Потом ее затолкали в багажник, отвезли в лес и едва не убили…
Правда, сейчас они не на загородном шоссе, а в центре Москвы, и она не одна, рядом с ней сидит Седрик. Но опасность от этого становится лишь ненамного меньше. Тем более что невдалеке виднелась припаркованная возле тротуара черная машина с выключенными фарами. Марку ее разглядеть Катя не смогла, но увидела, как в темном салоне вспыхнул огонек зажигалки.
Все эти мысли пронеслись в Катиной голове в считаные доли секунды, «Ауди» еще не успела остановиться.
– Не останавливайся! – закричала Катя и схватилась за руль. – Уходим! Уходим как можно скорее!
– Почему? В чем дело? – растерянно спросил Седрик, но послушно нажал на газ и объехал матерящегося гаишника. – Почему мы не должны были останавливаться? Ведь это был офицер полиции! Мы обязаны были подчиниться!
– Никакой он не офицер полиции! – выдохнула Катя, оборачиваясь и глядя на взбешенного гаишника. – Это бандит, понимаешь?! Самый настоящий бандит! Мафиози!
Гаишник тем временем подбежал к черной машине, которая уже набирала скорость, ее задняя дверца распахнулась, и гаишник впрыгнул на заднее сиденье.
– Откуда ты знаешь, что это бандит? – настороженно осведомился Седрик, проскакивая светофор на желтый и разгоняясь.

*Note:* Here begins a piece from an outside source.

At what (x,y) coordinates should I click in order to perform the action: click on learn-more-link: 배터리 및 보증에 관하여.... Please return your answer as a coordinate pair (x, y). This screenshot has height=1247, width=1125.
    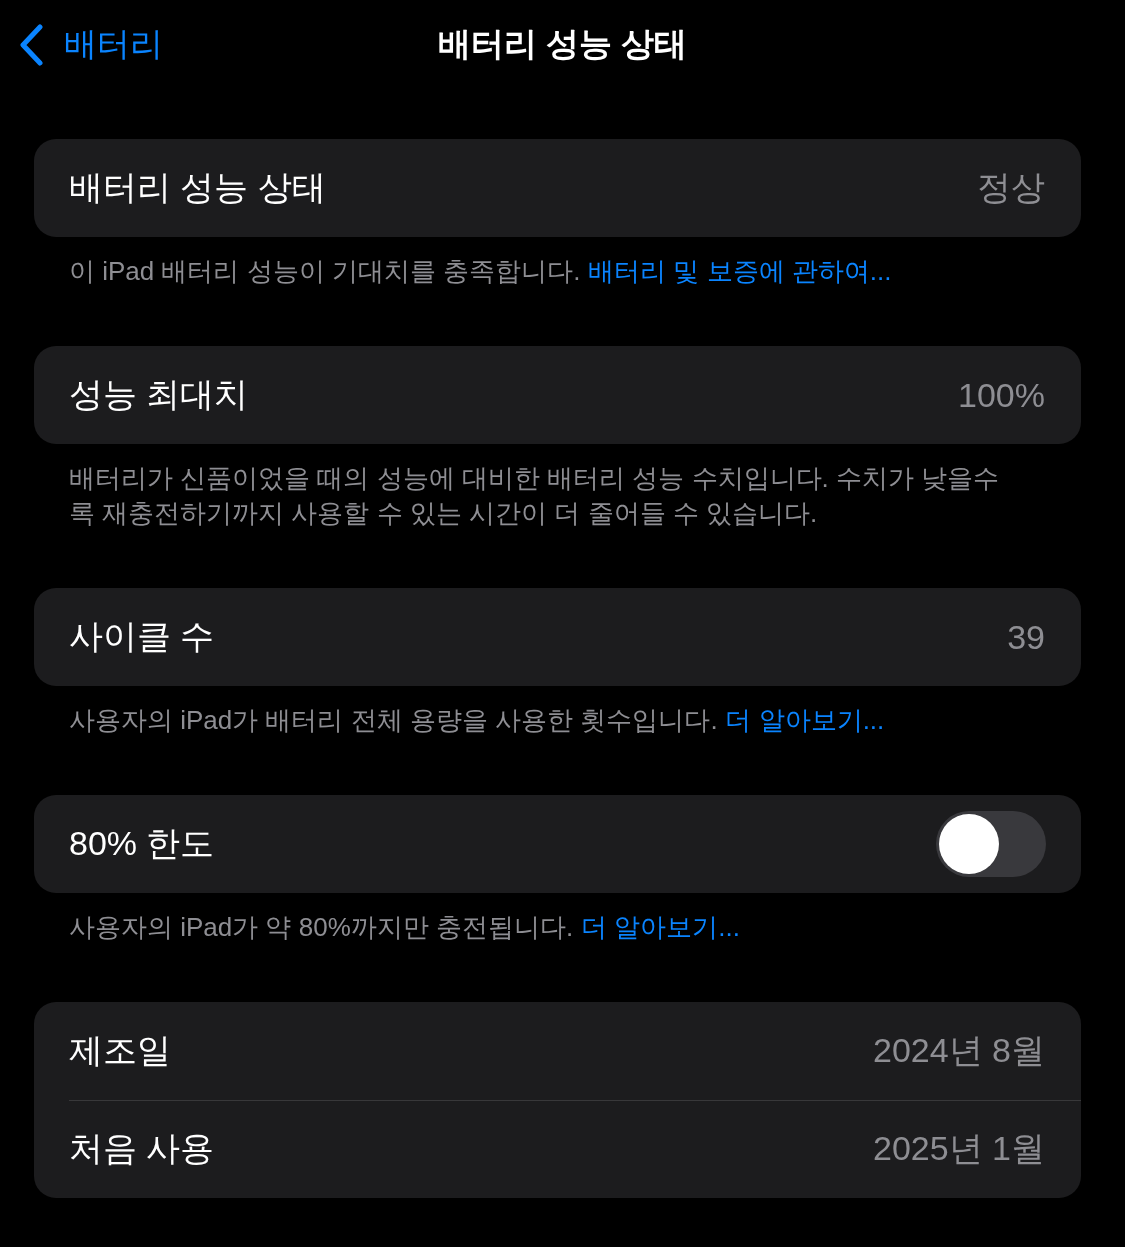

– Да уж поверь мне – знаю! – отмахнулась Катя, машинально отметив, что они незаметно перешли на «ты». – Хотя бы то, что он не стал передавать твой номер по рации, а сам бросился в погоню. Между прочим, на какой-то подозрительной машине! Явно без полицейских знаков! И вообще лучше поверь мне и не задавай вопросы, а постарайся оторваться от преследования, если не хочешь, чтобы твой труп завтра утром нашли на какой-нибудь свалке. Рядом с моим трупом!